**DIRECTIONS**
Reproduce the records below verbatim, from the line containing "Open ## Assigned column options icon" down to the line containing "click(69, 262)", including both of those lines, and output nothing else.

═══

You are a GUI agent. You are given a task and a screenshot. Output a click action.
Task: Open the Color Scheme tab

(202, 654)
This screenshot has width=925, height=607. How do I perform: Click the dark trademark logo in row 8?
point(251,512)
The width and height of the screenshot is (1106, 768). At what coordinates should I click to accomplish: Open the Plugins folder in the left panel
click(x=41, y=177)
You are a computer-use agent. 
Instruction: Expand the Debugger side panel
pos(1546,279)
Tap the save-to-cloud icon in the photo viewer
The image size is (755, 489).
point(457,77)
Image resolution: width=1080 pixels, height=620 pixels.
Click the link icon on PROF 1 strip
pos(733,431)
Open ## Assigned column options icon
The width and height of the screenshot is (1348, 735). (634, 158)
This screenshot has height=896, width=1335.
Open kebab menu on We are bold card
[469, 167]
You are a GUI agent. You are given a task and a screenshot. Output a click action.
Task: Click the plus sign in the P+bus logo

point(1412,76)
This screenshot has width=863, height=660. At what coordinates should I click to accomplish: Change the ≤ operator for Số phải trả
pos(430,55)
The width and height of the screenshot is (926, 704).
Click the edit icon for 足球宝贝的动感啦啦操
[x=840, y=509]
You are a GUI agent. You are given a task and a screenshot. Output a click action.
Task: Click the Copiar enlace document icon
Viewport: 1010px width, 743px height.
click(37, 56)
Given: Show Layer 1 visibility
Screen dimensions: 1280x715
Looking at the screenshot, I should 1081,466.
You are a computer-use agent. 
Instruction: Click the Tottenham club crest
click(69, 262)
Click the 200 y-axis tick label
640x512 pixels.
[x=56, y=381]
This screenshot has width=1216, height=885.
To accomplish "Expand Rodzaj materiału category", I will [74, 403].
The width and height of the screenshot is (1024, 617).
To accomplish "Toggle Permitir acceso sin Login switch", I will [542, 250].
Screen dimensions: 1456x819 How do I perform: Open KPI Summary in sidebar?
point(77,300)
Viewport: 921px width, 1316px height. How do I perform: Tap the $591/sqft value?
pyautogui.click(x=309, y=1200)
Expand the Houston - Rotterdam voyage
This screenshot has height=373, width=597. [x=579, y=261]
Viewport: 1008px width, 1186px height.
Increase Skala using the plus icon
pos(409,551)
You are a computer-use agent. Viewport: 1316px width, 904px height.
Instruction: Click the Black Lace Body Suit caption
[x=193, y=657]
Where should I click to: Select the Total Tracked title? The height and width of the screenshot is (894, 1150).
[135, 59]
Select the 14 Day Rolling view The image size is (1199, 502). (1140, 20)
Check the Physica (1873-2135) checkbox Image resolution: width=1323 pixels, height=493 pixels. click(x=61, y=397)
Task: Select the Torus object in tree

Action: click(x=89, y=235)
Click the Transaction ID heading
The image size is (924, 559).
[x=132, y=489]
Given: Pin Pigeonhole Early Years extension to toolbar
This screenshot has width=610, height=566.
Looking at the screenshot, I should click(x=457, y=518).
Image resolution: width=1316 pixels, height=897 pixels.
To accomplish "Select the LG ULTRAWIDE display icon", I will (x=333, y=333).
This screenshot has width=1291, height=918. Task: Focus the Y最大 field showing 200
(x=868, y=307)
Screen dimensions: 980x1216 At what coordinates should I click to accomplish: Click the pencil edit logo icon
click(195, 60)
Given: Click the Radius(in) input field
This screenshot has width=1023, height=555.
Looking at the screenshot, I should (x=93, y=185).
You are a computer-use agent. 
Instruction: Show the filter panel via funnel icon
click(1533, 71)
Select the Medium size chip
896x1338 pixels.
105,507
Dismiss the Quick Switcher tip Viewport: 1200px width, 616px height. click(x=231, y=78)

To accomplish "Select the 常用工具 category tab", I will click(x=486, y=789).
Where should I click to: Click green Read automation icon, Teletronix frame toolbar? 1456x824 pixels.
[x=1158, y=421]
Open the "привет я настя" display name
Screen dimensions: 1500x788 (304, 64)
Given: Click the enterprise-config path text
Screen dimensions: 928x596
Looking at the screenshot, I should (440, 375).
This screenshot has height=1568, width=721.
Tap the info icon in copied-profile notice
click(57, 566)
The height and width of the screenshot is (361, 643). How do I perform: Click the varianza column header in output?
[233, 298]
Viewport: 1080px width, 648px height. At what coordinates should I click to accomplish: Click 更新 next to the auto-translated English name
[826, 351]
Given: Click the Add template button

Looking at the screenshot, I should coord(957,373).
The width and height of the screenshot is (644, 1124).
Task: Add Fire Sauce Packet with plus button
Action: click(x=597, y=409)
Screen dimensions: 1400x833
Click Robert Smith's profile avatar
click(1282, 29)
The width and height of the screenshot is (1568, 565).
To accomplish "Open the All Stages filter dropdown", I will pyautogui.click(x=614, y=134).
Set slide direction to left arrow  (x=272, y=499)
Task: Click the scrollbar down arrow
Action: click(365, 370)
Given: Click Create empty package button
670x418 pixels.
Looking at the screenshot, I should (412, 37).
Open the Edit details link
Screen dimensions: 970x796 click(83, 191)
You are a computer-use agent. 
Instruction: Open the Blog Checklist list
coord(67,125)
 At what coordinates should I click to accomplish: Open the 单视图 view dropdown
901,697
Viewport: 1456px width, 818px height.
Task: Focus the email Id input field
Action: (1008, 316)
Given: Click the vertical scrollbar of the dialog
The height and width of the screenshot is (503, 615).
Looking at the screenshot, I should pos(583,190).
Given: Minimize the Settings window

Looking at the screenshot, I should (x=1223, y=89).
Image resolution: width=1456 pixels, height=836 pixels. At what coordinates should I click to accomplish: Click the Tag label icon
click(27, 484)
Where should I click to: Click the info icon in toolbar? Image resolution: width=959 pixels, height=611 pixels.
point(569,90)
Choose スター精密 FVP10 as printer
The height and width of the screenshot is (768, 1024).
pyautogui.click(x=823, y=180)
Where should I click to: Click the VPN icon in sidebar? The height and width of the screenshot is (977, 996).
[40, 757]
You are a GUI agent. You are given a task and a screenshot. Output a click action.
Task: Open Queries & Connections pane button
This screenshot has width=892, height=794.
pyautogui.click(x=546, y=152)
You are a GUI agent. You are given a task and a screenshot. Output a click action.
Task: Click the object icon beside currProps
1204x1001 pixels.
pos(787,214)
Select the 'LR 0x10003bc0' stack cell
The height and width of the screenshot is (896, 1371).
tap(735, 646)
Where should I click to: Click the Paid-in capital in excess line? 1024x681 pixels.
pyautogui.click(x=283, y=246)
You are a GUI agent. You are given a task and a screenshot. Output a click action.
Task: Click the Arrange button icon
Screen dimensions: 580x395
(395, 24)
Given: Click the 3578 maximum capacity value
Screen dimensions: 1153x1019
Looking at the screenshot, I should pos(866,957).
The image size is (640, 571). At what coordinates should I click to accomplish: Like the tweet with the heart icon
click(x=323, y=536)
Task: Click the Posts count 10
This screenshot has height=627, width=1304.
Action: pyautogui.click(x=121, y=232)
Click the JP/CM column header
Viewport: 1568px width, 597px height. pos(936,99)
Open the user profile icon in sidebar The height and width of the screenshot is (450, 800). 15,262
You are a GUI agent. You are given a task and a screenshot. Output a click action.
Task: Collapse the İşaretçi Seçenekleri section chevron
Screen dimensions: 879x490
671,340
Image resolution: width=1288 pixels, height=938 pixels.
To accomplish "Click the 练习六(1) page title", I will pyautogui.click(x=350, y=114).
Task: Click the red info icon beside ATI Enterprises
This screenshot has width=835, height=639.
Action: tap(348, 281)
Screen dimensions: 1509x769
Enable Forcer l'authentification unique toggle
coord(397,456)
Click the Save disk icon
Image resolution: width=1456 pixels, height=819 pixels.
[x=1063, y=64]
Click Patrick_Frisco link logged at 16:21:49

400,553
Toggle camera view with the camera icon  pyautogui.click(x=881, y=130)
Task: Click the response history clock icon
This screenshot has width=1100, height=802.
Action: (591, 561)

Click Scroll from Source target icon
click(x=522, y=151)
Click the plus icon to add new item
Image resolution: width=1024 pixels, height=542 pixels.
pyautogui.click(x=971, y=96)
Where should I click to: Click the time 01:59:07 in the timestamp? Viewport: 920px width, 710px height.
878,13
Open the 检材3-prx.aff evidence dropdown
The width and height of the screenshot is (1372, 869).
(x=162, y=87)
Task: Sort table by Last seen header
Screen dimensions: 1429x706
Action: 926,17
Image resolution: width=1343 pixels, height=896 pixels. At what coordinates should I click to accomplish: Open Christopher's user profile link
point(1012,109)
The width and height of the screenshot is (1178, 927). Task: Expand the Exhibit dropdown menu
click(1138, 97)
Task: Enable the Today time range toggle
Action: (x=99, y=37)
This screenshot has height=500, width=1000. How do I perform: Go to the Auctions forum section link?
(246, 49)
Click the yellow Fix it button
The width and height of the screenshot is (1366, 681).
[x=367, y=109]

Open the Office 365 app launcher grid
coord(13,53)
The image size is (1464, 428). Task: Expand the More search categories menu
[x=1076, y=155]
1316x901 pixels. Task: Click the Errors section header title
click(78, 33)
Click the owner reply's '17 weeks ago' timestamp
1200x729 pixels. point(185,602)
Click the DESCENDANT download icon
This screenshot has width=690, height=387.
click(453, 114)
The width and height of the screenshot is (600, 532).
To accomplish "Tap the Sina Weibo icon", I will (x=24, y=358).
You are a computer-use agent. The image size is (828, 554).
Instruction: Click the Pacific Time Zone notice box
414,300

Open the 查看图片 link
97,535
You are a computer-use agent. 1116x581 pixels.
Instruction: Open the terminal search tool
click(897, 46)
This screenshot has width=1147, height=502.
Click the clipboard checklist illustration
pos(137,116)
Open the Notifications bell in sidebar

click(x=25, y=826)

═══

**WORKED ANSWER**
Open ## Assigned column options icon
The width and height of the screenshot is (1348, 735). (634, 158)
This screenshot has height=896, width=1335.
Open kebab menu on We are bold card
[469, 167]
You are a GUI agent. You are given a task and a screenshot. Output a click action.
Task: Click the plus sign in the P+bus logo

point(1412,76)
This screenshot has width=863, height=660. At what coordinates should I click to accomplish: Change the ≤ operator for Số phải trả
pos(430,55)
The width and height of the screenshot is (926, 704).
Click the edit icon for 足球宝贝的动感啦啦操
[x=840, y=509]
You are a GUI agent. You are given a task and a screenshot. Output a click action.
Task: Click the Copiar enlace document icon
Viewport: 1010px width, 743px height.
click(37, 56)
Given: Show Layer 1 visibility
Screen dimensions: 1280x715
Looking at the screenshot, I should 1081,466.
You are a computer-use agent. 
Instruction: Click the Tottenham club crest
click(69, 262)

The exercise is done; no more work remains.